Monday, July 04, 2005

Meet the Boyfriend

David met my family last night and my family met David.

Mum's Reaction
me: what did you think?
Mum: I didn't really see him properly
me: what do you mean?! You saw him!
Mum: but I didn't want to stare
me: but you did
Mum: did I?
me: yes
Mum: well, he's a nice boy
me: what do you mean 'nice'?
Mum: he's a cute boy
me: I thought you said he looked chubby in the photo
Mum: well, he wasn't. He was quite cute. But that's not what's important. As long as he treats you well.
me: I know. But you think he's cute?
Mum: yes, he is

Andy's Reaction
me: so?
Andy: I like him
me: you only said hello to each other
Andy: I could tell his personality though
me: how?!
Andy: he said, "How's it going?" when he shook my hand. That shows he's friendly. And when I said, "Have fun", he said, "You too"
me: he did?
Andy: yes. He didn't say, "Thanks" or "I will" which shows he's not self-involved. And he had a good handshake.
me: ohhh, what was it like?
Andy: not too hard but not too soft
me: so from all this, you decided he's a good person?
Andy: yep. When do I get to hang out with him?

Dad's Reaction
Dad: approve, approve

I don't know why I was worried how my family would take him because I shouldn't have doubted David's social skills. He said all the right things and was his usual charming self.

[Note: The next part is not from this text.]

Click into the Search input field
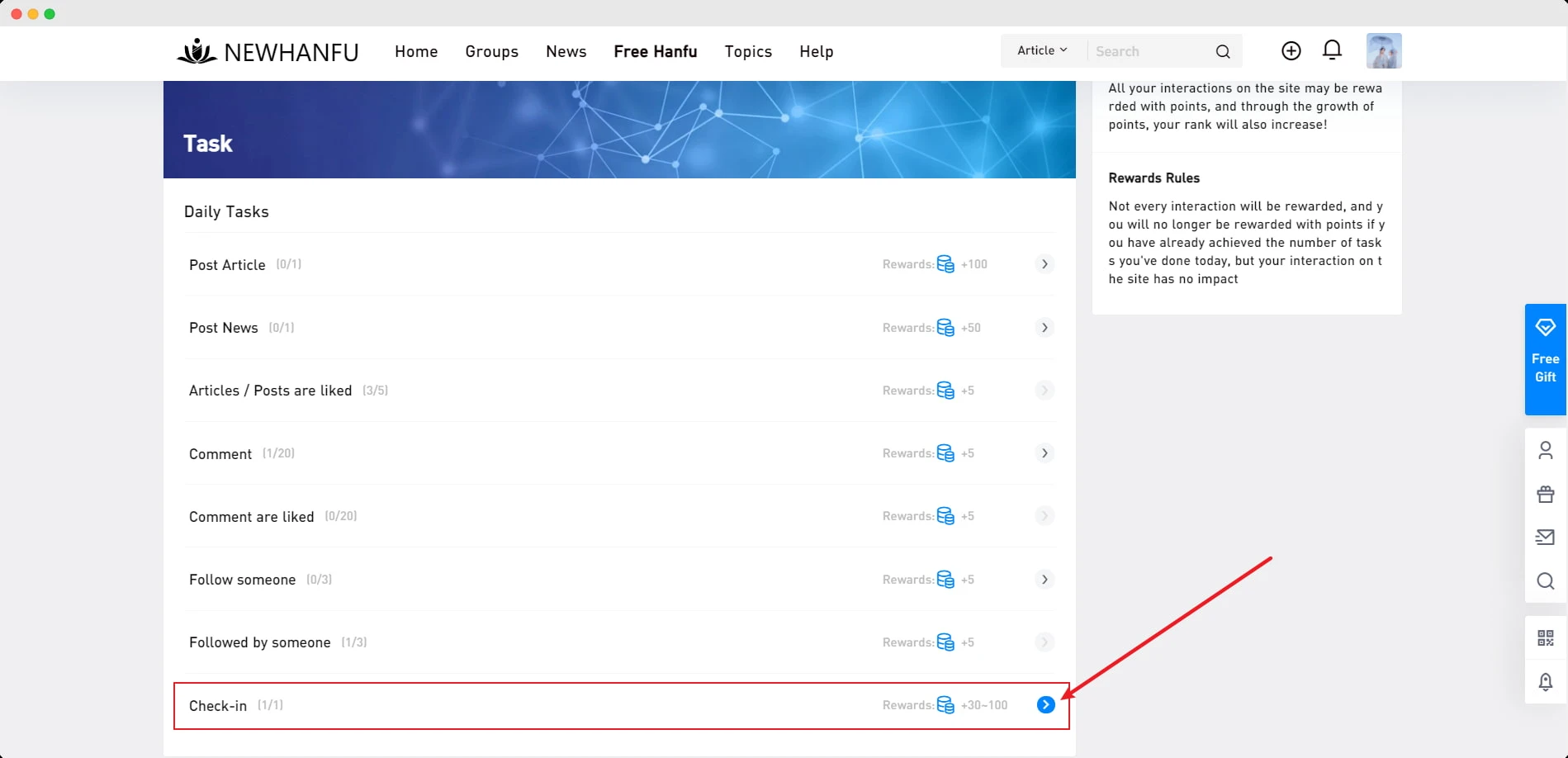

We had the house to ourselves for a few hours when he came over. Even though I haven't fully recovered from my flu, I was so happy to see him, I felt extra energetic. I was acting like a kitten around a ball of wool. I remember how at the beginning I would get really nervous to say/show how I felt about him but yesterday the nerves were pretty much gone. I was more spontaneous. Like when he tried to teach me some more complicated salsa moves and I couldn't concentrate 'cause I couldn't get over how attractive he looked and rather than just keeping it to myself, I said it. He laughed and...

Since I have a day off work tomorrow and so does he, we'll be spending the day together. Should be wonderful. Hopefully my nose will decide to unblock itself by then so I can breathe. The idea of having a weekday off is starting to make me feel guilty since I purposely have it off work every week so I can call up about job ads (something that was extremely difficult, if not impossible, when I was doing temp work full-time last time). Didn't want temp work to get in the way of me finding a real job this time. But a post about the frustration of my career crisis will be saved for another day.